Efficacy risk is the headline. PDAC has buried more checkpoint combinations than any other solid tumor. The biology of pancreatic tumors - sparse T-cell infiltration, dense fibrotic stroma (desmoplasia), and KRAS-driven immune exclusion - is hostile to mechanisms that depend on unleashing existing T cells. KRAS mutations, present in roughly 90% of PDAC, actively shape the immune microenvironment by driving secretion of cytokines that recruit suppressive myeloid cells and exclude effector T cells from the tumor bed. Even if CD73 blockade and TGFβ trapping work as designed at the molecular level, there may not be enough tumor-reactive T cells present in PDAC for them to matter. Safety risk is real but manageable. Anti-CD73 antibodies have shown acceptable safety in prior trials, and dalutrafusp alfa was tolerated up to 45 mg/kg Q2W in the Phase 1 dose-escalation study [1]. TGFβ trapping carries theoretical risks of skin lesions, bleeding, and cardiac effects; bintrafusp alfa had bleeding deaths and skin AEs at meaningful rates, and excess 60-day mortality in the experimental arm contributed to the BTC trial termination [7]. Combining with botensilimab, an Fc-enhanced anti-CTLA-4, raises the immune-related adverse event ceiling: CTLA-4 blockade alone causes colitis, hepatitis, and endocrinopathies, and Agenus's Fc-engineered version is designed for stronger myeloid engagement, which could mean more inflammation. Execution risk centers on Agenus itself. With $9.5M in cash against ~$22.9M/quarter burn as of June 30, 2025 [6], the company has roughly one quarter of standalone runway, and pipeline focus has shifted toward botensilimab combinations in colorectal cancer [5]. The pending $91M Zydus partnership infusion is earmarked for the BOT/BAL Phase 3, not AGEN1423. Commercial risk: even with a positive Phase 2, an n=24 single-arm investigator study cannot register a drug. Agenus would need to fund a randomized Phase 3 in PDAC, which it currently cannot afford alone, and would need a partner to take it forward.

Biocosm Assessment

Worth watching, low urgency. The signal that would matter: an ORR readout from NCT05632328 above roughly 35% in the AGEN1423 + botensilimab + chemo cohort (meaningfully above the MPACT 23% floor [8]), with median PFS clearing six months and durable responses. That would put the combination in a different conversation than every prior PDAC immunotherapy attempt and likely force Agenus, or a partner, to commit Phase 3 capital.
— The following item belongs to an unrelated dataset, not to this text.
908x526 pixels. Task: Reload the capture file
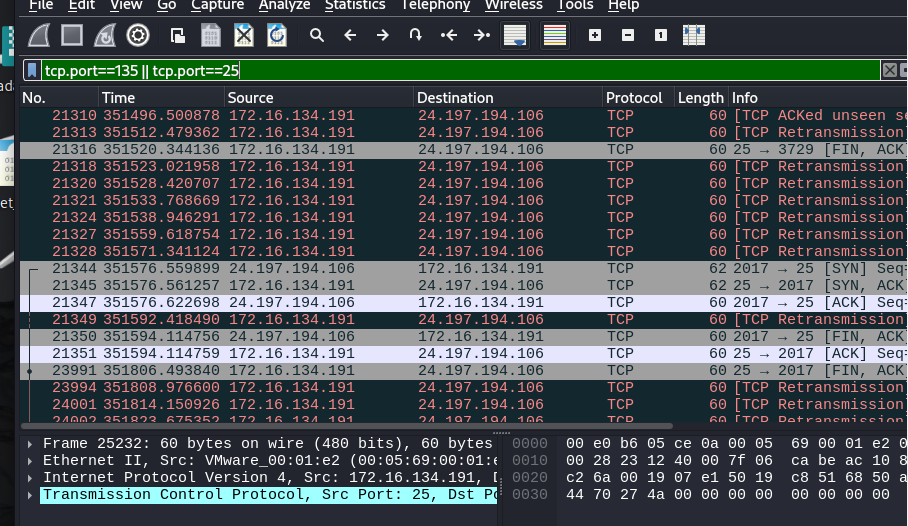[276, 35]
Anything in the 20-30% range, overlapping with chemotherapy alone, is noise - and at ~12 patients per cohort, the confidence intervals are wide enough that even a 35% point estimate would not be definitive. Check back when Agenus reports next, particularly any 8-K disclosure filing (the SEC form public companies use to announce material events between quarterly reports - readout timing, partnership terms, or trial-update press releases would typically be disclosed via 8-K) [5]. The company's broader story is botensilimab in colorectal cancer, where the BOT/BAL combination has shown the most interesting activity; AGEN1423 is a secondary asset and may not survive internal prioritization if cash gets tighter. The investigator-initiated structure itself is informative: Agenus is letting an academic site run this study on a small budget rather than funding a company-sponsored registration program, which tells you where AGEN1423 sits on the internal priority list. For anyone tracking the CD73/TGFβ mechanism more broadly, the more important readouts to watch are from Arcus Biosciences' quemliclustat and AstraZeneca's oleclumab - those programs have larger studies and earlier readouts that will set the mechanistic ceiling for AGEN1423's odds in PDAC and elsewhere.